Porque más allá del bombardeo que sufrimos padres y niños en la tele, las revistas y los centros comerciales desde el inicio del otoño, lo cierto es que hay juegos que de sobra sabemos que durarán apenas un par de tardes de juegos mientras que otros aguantarán el paso de los años, y en muchos casos el de varias generaciones de niños, y seguirán ofreciendo horas y horas de diversión.

¿Qué tienen en común esos juguetes atemporales?

En mi experiencia, cuanto más limitado está un juguete, menos dura. Esto aplica, por ejemplo, a los juguetes de series de televisión. Suelen ser el furor de las Navidades, pero están tan acotados a una temática concreta que en cuanto el niño juega unas cuantas horas se cansa porque no dan más de si. Suelen ser juguetes, además, que dejan de resultar interesantes en cuanto el niño crece o, simplemente, si dejan de gustarle esos personajes.

Esto explica, tal como yo lo veo, el enorme éxito que tienen las cajas en todas las casas con niños de todo el mundo, a menudo muy por encima de los juguetes que contenían. Una caja puede ser una casa, una cárcel, un centro de rescate de mascotas, una nave espacial, un puesto de fruta, un restaurante, un invernadero… Las posibilidades que tiene una caja son infinitas y directamente proporcionales al tamaño que tenga.

Desconozco si habrá estudios sobre el tema, pero por nuestra experiencia en estos años, también creo que los juguetes que más duran en el tiempo son aquellos que favorecen el desarrollo de los más peques a lo largo de varias etapas.

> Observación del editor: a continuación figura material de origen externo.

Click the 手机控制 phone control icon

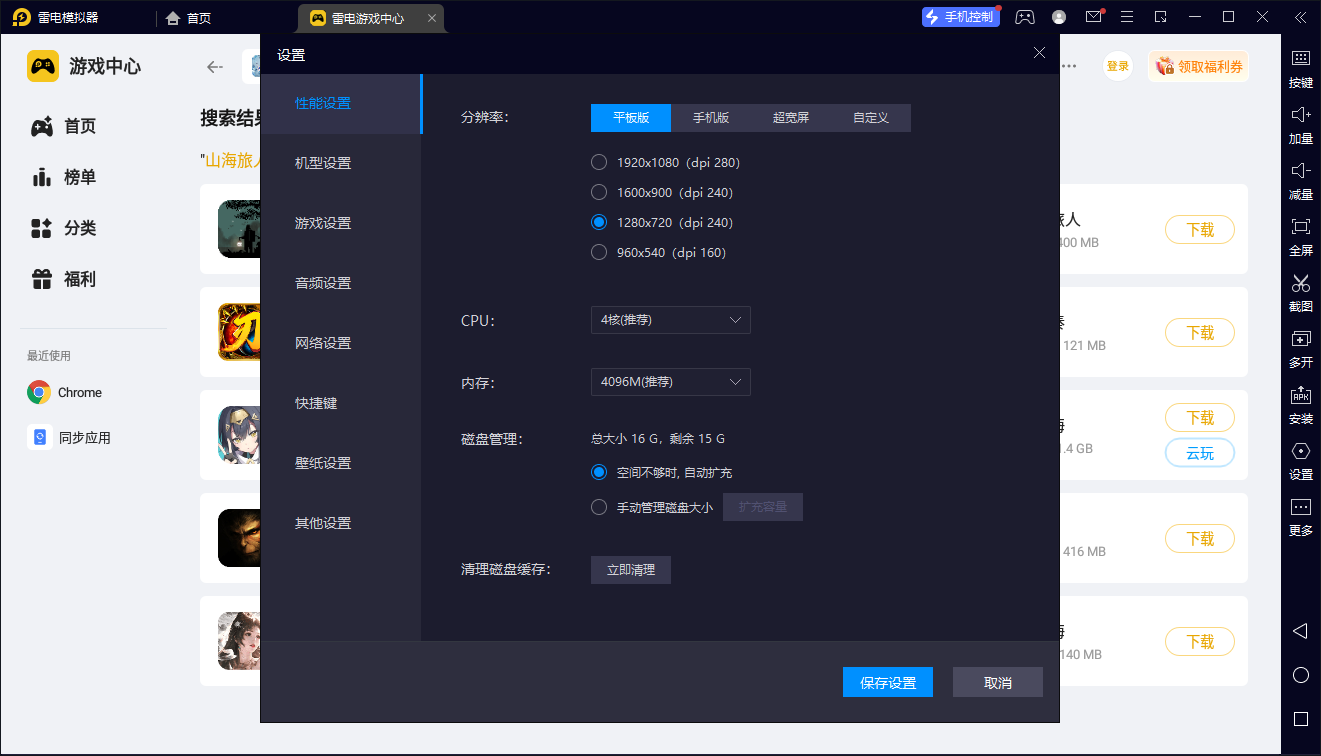[960, 16]
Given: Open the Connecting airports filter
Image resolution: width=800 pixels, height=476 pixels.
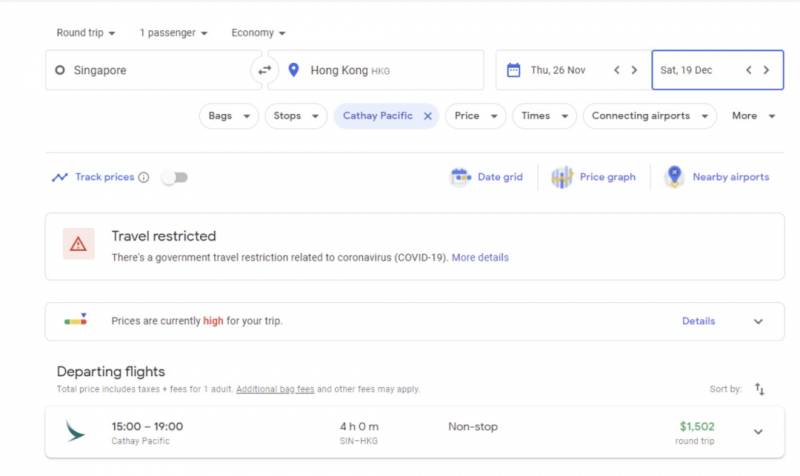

No estoy hablando de la obsesión que tenemos ahora por los juguetes educativos, ya que en el fondo todos los son, incluso una pelota, pero sí de juguetes que aportan algo más, que obligan al niño a pensar, a imaginar, a moverse, a interactuar.

 

5 ejemplos de juguetes de vida infinita

Si buscáis ideas, comparto con vosotros 5 juguetes de vida infinita, que en casa nos han dado horas y horas de juego y han resistido a todas las modas posibles:

La pizarra mágica

No sé qué tendrá este juego, porque hay que reconocer que la precisión del dibujo es mala, pero es un juguete que nos acompaña desde hace años y siempre tenemos a mano.

El tractor a pedales

Si tenéis pueblo o zona amplia donde utilizarlo, os garantizo que habrá cola para montarse en el tractor a pedales. Una versión más sofisticada del clásico triciclo para niños que permite ser constructor, granjero, agricultor, explorador de Marte o cualquier otra cosa que se les pase por la imaginación.

Los bloques de construcción

Incluso las piezas grandes con las que comenzamos de bebés aún siguen dando horas y horas de diversión, por no hablar de las ya-no-tan-recién-estrenadas Playmags de las que os hablé hace un tiempo, unas piezas imantadas que me gustan hasta para mi.

La plastilina

Otro ejemplo muy sencillo, muy muy básico, de un juguete que lleva enamorando a los niños desde que se inventara a finales del s. XIX.

¿Hay algo que no se pueda crear con plastilina?

Los instrumentos musicales

La tortura de los padres (¡y vecinos!) pero todo un éxito desde que los niños son capaces de sostener un sonajero en la mano. Dale un instrumento a un niño y te montará un concierto en un pis pas.

 

¿Os pasa los mismo? ¿Hay juguetes que en vuestra casa resisten el paso del tiempo y nunca pasan de moda?